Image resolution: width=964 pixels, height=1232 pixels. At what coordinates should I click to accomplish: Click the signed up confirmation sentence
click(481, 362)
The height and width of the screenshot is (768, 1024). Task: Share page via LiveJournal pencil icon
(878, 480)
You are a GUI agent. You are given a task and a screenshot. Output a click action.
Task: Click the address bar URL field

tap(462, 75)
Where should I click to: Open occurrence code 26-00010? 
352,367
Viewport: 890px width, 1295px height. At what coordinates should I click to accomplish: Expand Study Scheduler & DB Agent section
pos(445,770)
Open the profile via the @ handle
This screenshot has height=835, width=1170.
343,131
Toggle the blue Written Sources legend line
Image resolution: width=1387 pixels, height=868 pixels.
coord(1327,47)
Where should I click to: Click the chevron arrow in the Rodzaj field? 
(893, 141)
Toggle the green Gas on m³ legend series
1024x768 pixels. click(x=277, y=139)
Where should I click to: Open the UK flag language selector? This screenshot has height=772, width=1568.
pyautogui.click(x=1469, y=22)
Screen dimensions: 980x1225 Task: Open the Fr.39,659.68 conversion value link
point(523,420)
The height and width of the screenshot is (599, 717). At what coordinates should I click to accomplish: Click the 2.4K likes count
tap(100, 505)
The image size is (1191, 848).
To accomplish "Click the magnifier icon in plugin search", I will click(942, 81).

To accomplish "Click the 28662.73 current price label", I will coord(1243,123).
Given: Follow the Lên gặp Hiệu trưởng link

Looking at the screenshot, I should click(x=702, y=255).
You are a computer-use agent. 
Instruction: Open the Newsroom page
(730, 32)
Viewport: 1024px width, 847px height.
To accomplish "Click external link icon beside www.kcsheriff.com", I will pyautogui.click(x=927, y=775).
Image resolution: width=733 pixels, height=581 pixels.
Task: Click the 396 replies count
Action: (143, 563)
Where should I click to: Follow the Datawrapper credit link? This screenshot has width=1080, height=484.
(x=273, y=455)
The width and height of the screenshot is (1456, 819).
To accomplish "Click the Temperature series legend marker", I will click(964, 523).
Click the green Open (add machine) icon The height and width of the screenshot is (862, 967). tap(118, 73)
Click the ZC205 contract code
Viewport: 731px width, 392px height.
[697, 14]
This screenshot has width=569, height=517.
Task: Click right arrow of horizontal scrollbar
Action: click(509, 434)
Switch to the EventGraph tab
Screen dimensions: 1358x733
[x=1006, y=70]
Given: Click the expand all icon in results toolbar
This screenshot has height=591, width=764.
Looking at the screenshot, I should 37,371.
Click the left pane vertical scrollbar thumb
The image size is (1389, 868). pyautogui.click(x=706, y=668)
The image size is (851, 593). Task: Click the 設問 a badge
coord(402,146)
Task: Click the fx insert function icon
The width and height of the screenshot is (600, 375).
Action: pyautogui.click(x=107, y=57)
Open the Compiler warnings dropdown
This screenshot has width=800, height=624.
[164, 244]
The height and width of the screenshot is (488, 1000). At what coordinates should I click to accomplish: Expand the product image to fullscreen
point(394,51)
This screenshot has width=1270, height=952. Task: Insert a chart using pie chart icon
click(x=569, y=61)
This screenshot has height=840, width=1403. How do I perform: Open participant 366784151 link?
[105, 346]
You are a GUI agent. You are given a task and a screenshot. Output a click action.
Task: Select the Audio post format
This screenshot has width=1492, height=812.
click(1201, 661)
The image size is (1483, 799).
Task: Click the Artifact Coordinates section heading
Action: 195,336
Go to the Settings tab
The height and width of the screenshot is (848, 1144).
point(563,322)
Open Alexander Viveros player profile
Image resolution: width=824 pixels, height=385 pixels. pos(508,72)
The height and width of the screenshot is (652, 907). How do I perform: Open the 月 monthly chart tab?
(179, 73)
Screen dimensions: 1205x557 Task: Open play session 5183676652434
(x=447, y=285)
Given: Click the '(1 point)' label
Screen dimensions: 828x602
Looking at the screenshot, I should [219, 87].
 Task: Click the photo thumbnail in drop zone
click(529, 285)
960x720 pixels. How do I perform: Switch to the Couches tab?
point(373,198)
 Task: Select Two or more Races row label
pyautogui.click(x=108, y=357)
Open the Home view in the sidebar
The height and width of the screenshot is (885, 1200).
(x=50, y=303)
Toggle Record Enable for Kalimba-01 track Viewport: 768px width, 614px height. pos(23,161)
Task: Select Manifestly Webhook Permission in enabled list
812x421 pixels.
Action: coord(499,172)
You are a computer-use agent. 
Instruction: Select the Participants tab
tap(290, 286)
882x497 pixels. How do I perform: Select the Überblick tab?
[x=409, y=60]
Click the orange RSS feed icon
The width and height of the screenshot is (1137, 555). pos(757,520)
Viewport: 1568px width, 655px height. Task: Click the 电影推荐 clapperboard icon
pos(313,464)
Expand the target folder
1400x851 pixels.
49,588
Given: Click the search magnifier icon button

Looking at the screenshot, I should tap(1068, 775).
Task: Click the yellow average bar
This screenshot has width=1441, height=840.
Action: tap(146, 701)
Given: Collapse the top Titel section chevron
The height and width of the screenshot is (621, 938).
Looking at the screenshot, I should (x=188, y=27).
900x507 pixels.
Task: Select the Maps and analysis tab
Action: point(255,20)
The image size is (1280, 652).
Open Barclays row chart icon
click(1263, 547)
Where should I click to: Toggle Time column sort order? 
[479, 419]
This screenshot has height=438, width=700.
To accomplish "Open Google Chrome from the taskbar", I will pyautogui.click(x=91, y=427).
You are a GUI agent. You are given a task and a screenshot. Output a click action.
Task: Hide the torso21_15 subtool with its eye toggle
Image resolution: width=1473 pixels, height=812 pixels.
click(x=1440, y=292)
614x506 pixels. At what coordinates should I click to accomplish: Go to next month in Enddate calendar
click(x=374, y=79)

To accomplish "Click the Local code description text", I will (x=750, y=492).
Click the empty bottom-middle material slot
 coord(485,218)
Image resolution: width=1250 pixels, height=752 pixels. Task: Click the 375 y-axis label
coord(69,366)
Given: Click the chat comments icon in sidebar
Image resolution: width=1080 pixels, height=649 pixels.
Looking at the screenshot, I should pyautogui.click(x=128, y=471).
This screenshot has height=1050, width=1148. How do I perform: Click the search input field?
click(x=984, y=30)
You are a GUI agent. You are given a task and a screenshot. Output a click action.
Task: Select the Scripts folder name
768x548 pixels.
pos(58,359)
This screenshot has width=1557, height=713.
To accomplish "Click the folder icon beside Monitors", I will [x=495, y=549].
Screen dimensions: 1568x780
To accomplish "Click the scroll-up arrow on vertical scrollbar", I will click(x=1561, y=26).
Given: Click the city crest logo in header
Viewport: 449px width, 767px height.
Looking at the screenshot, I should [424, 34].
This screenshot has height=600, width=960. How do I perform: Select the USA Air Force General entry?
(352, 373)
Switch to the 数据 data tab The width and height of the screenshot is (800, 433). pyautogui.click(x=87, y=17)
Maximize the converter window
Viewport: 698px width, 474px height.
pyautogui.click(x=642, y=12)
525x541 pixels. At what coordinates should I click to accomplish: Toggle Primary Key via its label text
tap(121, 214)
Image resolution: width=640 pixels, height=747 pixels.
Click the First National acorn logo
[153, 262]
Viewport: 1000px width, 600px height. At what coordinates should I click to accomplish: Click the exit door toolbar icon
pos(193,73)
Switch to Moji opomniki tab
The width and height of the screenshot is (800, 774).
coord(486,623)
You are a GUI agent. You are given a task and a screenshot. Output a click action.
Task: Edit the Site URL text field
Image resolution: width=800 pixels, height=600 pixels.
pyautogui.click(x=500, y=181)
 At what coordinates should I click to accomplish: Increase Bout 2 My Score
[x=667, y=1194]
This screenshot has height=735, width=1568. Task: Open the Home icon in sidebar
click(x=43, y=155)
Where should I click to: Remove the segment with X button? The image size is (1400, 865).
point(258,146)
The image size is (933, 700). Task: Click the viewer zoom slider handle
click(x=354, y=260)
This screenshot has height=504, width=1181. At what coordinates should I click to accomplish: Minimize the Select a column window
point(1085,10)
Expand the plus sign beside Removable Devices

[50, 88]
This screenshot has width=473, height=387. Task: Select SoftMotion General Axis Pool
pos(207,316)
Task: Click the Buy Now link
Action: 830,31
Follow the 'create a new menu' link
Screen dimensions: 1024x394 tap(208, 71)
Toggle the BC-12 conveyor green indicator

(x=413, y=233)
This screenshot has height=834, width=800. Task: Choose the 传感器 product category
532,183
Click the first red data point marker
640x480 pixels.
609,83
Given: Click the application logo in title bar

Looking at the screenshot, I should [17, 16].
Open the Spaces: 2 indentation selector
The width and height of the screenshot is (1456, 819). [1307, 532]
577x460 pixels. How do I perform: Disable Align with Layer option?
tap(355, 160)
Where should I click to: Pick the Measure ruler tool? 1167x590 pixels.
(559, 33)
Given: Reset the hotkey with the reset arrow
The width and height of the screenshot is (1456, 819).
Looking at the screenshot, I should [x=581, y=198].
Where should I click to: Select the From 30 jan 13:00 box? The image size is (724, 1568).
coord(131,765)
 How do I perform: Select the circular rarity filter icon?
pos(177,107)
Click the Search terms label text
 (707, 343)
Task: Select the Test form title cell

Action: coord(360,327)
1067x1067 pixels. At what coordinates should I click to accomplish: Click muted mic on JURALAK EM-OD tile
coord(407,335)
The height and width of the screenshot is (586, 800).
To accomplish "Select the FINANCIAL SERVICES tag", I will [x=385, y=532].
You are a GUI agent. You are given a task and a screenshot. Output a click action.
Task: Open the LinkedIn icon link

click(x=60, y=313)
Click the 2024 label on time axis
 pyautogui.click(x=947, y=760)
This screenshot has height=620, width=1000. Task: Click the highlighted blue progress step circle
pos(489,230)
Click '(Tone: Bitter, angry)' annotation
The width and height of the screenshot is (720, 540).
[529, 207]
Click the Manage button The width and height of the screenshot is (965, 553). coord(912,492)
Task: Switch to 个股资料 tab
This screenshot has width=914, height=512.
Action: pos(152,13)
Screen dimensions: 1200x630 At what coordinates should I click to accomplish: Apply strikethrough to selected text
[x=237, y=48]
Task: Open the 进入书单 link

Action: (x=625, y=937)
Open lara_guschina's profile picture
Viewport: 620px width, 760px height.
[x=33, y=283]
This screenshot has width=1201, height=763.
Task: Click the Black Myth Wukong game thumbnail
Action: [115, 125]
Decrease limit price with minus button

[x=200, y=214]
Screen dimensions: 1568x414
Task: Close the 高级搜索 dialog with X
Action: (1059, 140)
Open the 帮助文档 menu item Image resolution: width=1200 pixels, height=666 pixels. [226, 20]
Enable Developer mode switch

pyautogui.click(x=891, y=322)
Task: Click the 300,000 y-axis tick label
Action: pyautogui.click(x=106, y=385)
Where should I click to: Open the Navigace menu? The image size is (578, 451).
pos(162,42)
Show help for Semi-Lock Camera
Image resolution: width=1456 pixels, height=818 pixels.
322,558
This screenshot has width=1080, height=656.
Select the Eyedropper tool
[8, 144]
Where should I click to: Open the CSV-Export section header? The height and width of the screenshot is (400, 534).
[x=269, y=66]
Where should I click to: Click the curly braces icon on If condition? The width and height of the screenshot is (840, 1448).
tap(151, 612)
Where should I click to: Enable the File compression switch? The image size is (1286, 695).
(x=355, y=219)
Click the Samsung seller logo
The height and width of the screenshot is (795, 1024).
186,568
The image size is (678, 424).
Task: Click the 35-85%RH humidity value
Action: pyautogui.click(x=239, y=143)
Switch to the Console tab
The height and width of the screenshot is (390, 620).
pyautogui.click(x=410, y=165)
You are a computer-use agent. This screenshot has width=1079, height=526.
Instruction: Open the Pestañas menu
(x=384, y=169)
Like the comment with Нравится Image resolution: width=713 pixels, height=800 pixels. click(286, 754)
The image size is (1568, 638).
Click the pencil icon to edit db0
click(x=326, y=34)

WHAT IS REQUIRED: Rewrite the entries starting with the line with "Screen dimensions: 980x1225" and going on through the line with "(x=273, y=455)", changing "Newsroom" to "Pressroom" and leaving everything else as it is.

WRITTEN SOLUTION:
Screen dimensions: 980x1225 Task: Open the Fr.39,659.68 conversion value link
point(523,420)
The height and width of the screenshot is (599, 717). At what coordinates should I click to accomplish: Click the 2.4K likes count
tap(100, 505)
The image size is (1191, 848).
To accomplish "Click the magnifier icon in plugin search", I will click(942, 81).

To accomplish "Click the 28662.73 current price label", I will coord(1243,123).
Given: Follow the Lên gặp Hiệu trưởng link

Looking at the screenshot, I should click(x=702, y=255).
You are a computer-use agent. 
Instruction: Open the Pressroom page
(730, 32)
Viewport: 1024px width, 847px height.
To accomplish "Click external link icon beside www.kcsheriff.com", I will pyautogui.click(x=927, y=775).
Image resolution: width=733 pixels, height=581 pixels.
Task: Click the 396 replies count
Action: (143, 563)
Where should I click to: Follow the Datawrapper credit link? This screenshot has width=1080, height=484.
(x=273, y=455)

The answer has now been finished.